Les conditions de Moscou
Débordé de toutes parts, harcelé par un Madjlis de plus en plus turbulent, pris à partie par la gauche et le centre nationaliste, le chef du gouvernement présenta sa démission le 28 décembre; elle fut refusée. Le député de Téhéran, Mohamed Mossadegh, demanda à Hakimi de charger le délégué iranien aux Nations unies de mettre la question de l'Iran à l'ordre du jour. Le 15 janvier 1946, dans un discours au Parlement, le président du conseil se justifia longuement. Il apprit par la même occasion aux députés que, conformément aux accords de janvier 1942, les Anglais avaient commencé à quitter le pays. Le 20, il démissionnait. Une semaine plus tard, il était remplacé par un homme de soixante-treize ans qui formait son sixième gouvernement depuis 1922 et qui aura eu le mérite de terminer définitivement cette pénible affaire : Ahmed Ghavam Saltaneh, un des auteurs de la Constitution iranienne, plusieurs fois emprisonné, puis exilé sous le règne de Réza Chah.

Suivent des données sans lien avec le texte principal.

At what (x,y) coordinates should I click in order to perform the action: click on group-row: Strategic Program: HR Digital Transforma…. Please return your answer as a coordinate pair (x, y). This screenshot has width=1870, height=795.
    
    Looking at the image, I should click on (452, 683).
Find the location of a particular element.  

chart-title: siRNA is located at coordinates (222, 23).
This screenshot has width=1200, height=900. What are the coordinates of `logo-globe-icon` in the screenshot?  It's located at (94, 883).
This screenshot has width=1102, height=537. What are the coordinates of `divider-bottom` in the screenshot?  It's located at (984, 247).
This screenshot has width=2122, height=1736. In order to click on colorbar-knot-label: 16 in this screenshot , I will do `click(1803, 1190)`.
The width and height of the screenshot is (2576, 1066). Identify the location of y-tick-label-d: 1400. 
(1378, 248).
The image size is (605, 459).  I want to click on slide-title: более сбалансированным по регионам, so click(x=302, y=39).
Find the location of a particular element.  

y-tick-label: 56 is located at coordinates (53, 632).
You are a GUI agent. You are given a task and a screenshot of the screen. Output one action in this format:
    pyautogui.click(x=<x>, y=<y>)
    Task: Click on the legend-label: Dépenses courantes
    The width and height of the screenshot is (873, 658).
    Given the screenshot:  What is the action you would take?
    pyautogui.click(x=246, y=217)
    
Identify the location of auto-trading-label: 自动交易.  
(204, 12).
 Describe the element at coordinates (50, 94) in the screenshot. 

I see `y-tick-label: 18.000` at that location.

Il lui fallut deux semaines pour former un nouveau gouvernement d'union nationale et faire comprendre aux parlementaires que la solution de cette crise se trouvait à Moscou.
Le 19 février, avec une suite de huit personnes, Ghavam débarquait au Kremlin où il fut reçu par Molotov. Les Russes savaient que la date limite d'évacuation de leurs troupes avait été fixée d'un commun accord avec Londres au 2 mars et que les troupes anglo-américaines respectaient scrupuleusement ce calendrier. Moscou tergiversa et, le 5 mars, Staline offrit un grand banquet en l'honneur de son hôte iranien. Téhéran s'impatientait. Le surlendemain, de graves émeutes firent plusieurs morts devant le Parlement. Le 8, Moscou proposa six conditions pour l'évacuation de ses troupes : un traité d'alliance avec l'Iran; la reconnaissance par Téhéran du gouvernement autonome de Tabriz; la coordination de la politique extérieure de l'Iran avec celle de l'URSS; un accord sur l'octroi de concessions pétrolières dans le Nord; l'encadrement des troupes azerbaidjanaises par des conseillers militaires soviétiques et l'occupation de points stratégiques par l'URSS […].